The goal of effective project management is to coordinate the actions of a group so that the intended outcomes of the project are achieved effectively and efficiently. For projects of any complexity, this will entail a host of decisions, most of which will be delegated by the overall project manager to others on the team.

Delegation is often poorly understood, and is confused on the one hand with abdication and on the other with pseudo-delegation. Abdication occurs when a manager hands off decision-making authority without also building in accountability for the decision. Pseudo-delegation is when there is a pretense of handing off decision-making, but the person to whom the decision is apparently delegated cannot actually make the decision – the authority to make the decision stays with the delegator. Both of these false delegations cost the project in efficiency and effectiveness.

True delegation means handing off the decision-making power to a person who is willing and able to be accountable for the decision and who can coordinate the decision for which they are accountable with the project as a whole. True delegation requires that the delegator and the delegatee be aligned on three areas:

  • Clear decision CRITERIA
  • Clear decision METHOD
  • Clear decision ROLES

Criteria

Criteria are a basis for comparing various decision options. By providing clear criteria and obtaining the delegatee’s commitment to those criteria, the delegator ensures that the decisions that are made will meet his or her requirements and the needs of the project as a whole. The foundation of decision making is a simple, actionable statement of the overarching strategy for the project, for example “we are committed to being better, not bigger” or “we are out to be the lowest cost provider in our industry.”

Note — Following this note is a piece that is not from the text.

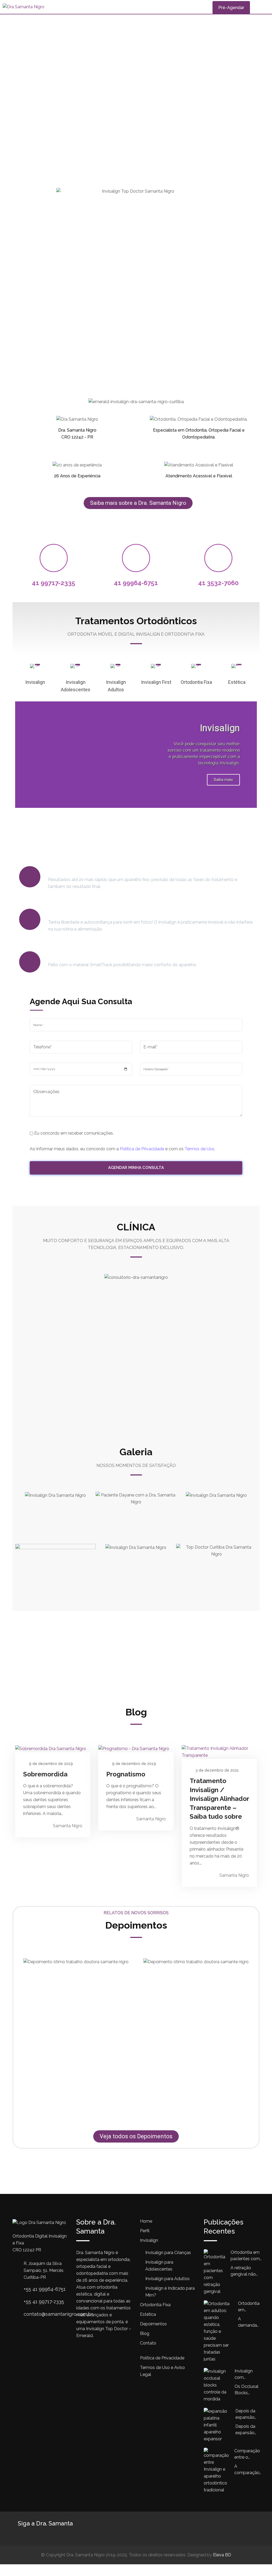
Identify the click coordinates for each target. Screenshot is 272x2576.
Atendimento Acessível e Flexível (198, 475)
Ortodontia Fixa (196, 682)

Once the strategy is clear, decision criteria fall into three main areas:

  • Principles – what rules are we committed to following in executing on the strategy? For example, maintaining the integrity of the brand or excellent customer service
  • Measures – what are the key metrics that will tell us if this decision succeeded?
  • Constituents – whose interests must be considered in making the decision? For example, customers, investors, suppliers.

Once these criteria are known and agreed-upon, the delegate can compare how different decision options (including the option of not making a decision) will impact on each of the areas identified, confident that he or she and the delegator are on the same page.